▶ _Word and element location records_:
= = =
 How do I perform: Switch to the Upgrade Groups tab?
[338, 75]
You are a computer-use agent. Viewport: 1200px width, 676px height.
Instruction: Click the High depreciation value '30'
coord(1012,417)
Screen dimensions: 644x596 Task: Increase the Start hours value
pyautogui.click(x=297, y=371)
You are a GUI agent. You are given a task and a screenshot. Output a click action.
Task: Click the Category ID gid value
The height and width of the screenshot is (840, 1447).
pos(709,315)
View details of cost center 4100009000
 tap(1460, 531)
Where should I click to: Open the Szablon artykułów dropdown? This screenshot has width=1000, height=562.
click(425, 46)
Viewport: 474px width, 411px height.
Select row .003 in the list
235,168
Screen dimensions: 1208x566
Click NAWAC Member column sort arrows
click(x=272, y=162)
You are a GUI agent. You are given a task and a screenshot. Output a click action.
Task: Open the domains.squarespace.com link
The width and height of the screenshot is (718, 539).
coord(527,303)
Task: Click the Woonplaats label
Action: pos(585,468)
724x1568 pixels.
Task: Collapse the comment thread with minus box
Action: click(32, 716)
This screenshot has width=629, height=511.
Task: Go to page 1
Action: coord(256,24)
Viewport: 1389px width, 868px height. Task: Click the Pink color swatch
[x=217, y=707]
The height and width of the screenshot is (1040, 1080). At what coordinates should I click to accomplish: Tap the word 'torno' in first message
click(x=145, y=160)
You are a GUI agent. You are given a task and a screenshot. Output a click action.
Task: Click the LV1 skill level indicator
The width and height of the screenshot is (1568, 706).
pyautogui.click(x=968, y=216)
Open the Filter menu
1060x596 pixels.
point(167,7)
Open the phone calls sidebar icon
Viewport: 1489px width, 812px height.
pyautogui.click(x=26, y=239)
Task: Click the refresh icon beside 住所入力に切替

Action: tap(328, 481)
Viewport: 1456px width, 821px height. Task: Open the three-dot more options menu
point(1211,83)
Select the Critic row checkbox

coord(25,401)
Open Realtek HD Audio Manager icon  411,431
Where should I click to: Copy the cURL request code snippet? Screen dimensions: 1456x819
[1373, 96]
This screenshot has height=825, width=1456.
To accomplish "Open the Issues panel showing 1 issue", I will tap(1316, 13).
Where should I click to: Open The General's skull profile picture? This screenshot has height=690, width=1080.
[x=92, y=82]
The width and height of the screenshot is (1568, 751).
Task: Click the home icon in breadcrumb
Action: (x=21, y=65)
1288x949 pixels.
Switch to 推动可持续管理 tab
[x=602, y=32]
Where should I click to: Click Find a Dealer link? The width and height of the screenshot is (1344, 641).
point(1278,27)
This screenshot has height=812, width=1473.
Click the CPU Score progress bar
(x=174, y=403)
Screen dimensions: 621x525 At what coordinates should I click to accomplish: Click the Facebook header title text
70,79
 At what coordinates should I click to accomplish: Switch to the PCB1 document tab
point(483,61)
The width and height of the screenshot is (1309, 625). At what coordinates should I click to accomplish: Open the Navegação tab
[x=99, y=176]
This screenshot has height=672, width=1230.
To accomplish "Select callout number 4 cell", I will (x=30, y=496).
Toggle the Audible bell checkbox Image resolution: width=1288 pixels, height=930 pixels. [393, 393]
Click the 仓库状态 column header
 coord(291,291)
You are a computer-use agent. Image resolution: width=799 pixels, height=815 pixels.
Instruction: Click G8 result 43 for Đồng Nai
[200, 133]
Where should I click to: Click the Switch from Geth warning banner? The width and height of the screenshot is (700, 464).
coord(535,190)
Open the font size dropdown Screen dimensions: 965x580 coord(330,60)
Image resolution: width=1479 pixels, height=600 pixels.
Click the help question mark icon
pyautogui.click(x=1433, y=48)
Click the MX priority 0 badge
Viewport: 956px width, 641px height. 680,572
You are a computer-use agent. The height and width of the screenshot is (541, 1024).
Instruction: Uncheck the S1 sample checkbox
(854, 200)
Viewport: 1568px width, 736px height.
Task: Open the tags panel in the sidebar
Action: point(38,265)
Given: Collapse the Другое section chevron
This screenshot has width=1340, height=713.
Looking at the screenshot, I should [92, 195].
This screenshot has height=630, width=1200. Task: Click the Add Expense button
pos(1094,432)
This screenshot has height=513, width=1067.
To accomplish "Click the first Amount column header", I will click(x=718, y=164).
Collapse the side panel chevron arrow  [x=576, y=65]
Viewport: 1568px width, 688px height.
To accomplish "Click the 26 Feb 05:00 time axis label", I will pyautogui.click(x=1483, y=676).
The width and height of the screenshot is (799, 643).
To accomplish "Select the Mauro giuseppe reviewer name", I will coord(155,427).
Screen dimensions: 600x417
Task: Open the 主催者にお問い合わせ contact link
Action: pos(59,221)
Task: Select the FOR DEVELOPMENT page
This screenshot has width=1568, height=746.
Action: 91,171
= = =
Please copy the data, starting at its beginning and ending at the line that contains "click(x=145, y=160)", replacing "Screen dimensions" with "Display size" and leaving everything else unchanged.

 How do I perform: Switch to the Upgrade Groups tab?
[338, 75]
You are a computer-use agent. Viewport: 1200px width, 676px height.
Instruction: Click the High depreciation value '30'
coord(1012,417)
Display size: 644x596 Task: Increase the Start hours value
pyautogui.click(x=297, y=371)
You are a GUI agent. You are given a task and a screenshot. Output a click action.
Task: Click the Category ID gid value
The height and width of the screenshot is (840, 1447).
pos(709,315)
View details of cost center 4100009000
 tap(1460, 531)
Where should I click to: Open the Szablon artykułów dropdown? This screenshot has width=1000, height=562.
click(425, 46)
Viewport: 474px width, 411px height.
Select row .003 in the list
235,168
Display size: 1208x566
Click NAWAC Member column sort arrows
click(x=272, y=162)
You are a GUI agent. You are given a task and a screenshot. Output a click action.
Task: Open the domains.squarespace.com link
The width and height of the screenshot is (718, 539).
coord(527,303)
Task: Click the Woonplaats label
Action: pos(585,468)
724x1568 pixels.
Task: Collapse the comment thread with minus box
Action: click(32, 716)
This screenshot has width=629, height=511.
Task: Go to page 1
Action: coord(256,24)
Viewport: 1389px width, 868px height. Task: Click the Pink color swatch
[x=217, y=707]
The height and width of the screenshot is (1040, 1080). At what coordinates should I click to accomplish: Tap the word 'torno' in first message
click(x=145, y=160)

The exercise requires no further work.